Previously the check verifying that a node has connected to its upstream
merely assumed the presence of a record in pg_stat_replication indicates
a successful replication connection. However the record may contain a
state other than "streaming", typically "startup" (which will occur when
a node has diverged from its upstream and will therefore never
transition to "streaming"), which needs to be taken into account when
considering the state of the replication connection to avoid false
positives.
repmgr creates a file with a list of tablespace files to fetch from
Barman, however the file may not actually have been flushed to disk
at the point the rsync operation was executed, so may be incomplete
or empty.
Also fix handling of tablespace remapping.
Addresses GitHub #650.
We omitted to do this with the connections used when checking the system
identifier, which means libpq calls by the teardown function using the
pointer risk using unallocated memory.
Addresses issue reported in GitHub #644.
Add a sanity check that rempgr, when remotely executed on the demotion
candidate, is able to connect as superuser. If not, emit a diagnostic
command as a hint.
It's useful to have a confirmation of which database repmgr is trying
to connect to when the -S/--superuser connection is provided.

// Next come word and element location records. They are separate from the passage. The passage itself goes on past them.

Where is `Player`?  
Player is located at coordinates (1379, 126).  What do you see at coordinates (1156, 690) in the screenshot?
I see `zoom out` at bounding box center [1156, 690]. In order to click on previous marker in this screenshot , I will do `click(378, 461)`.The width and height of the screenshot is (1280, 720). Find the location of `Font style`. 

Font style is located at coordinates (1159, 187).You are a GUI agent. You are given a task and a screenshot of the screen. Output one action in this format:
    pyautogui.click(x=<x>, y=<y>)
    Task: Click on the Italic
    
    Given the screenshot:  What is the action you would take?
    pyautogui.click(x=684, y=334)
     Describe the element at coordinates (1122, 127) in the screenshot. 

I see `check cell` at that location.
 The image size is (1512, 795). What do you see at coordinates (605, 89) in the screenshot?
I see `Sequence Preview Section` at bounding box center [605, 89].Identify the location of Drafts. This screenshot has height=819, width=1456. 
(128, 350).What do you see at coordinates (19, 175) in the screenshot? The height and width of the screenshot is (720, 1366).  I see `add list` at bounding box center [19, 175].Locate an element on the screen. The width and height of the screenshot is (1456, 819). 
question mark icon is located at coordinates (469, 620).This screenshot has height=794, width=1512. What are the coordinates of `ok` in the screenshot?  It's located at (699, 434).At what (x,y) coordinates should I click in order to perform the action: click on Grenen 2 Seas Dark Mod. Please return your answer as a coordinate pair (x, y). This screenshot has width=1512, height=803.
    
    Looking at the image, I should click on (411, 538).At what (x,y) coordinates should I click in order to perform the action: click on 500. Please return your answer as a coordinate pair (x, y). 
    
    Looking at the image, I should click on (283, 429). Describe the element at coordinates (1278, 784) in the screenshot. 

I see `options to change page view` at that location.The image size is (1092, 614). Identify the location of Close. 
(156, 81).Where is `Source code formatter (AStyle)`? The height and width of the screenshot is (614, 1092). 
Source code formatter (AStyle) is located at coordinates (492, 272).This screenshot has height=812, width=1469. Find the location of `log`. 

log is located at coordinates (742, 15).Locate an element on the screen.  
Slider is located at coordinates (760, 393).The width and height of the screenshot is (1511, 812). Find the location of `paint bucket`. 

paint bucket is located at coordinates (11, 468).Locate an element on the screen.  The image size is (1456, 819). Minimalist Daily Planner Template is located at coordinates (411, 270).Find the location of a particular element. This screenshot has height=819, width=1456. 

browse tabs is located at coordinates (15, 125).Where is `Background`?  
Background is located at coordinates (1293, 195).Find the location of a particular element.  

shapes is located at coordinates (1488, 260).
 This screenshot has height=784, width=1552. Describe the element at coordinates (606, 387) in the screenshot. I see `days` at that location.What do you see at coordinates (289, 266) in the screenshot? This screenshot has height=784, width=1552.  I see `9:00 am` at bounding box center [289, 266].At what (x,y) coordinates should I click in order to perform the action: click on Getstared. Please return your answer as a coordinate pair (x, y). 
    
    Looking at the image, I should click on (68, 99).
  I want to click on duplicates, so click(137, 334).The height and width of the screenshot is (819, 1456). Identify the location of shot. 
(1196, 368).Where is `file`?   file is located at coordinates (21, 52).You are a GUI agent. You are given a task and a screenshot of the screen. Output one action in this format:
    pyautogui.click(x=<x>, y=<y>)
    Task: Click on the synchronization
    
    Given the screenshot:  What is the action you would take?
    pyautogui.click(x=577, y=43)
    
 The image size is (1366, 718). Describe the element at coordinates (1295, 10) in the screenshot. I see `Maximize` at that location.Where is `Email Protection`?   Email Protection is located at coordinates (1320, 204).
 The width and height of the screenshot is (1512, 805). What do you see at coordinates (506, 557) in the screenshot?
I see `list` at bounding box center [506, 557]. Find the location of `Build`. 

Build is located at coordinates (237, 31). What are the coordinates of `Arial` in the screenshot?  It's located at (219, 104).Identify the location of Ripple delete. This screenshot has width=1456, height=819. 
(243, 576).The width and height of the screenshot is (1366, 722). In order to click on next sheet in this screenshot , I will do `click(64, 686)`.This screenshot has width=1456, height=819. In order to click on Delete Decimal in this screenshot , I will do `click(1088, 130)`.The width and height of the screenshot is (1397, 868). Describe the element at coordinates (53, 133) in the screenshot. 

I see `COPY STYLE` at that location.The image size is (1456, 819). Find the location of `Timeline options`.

It will always be the database defined in the repmgr.conf "conninfo"
parameter, but having the name available is useful when e.g.
troubleshooting issues with .pgpass configuration.
Output a command, which when excuted on the local node (promotion
candidate) will attempt to remotely connect to the demotion candidate
and display both the connection message encountered and the connection
parameters used.
This is useful for corner-cases where the connection normally succeeds if a
particular environment variable (e.g. PGPORT) is normally set, but is
not set in the environment where SSH is executed.
Explicitly log if a database connection failure caused the check
to fail.
It's unlikely this situation will be encountered, as the data directory
check will already have run and checked for connection failure, however
there's a small chance the connection could fail between checks.
It's possible that the remote data directory check will fail if e.g.
connection configuration is not consistent across all nodes. This
modification ensures a database error connection is reported, rather
than a spurios issue with the data directory configuration.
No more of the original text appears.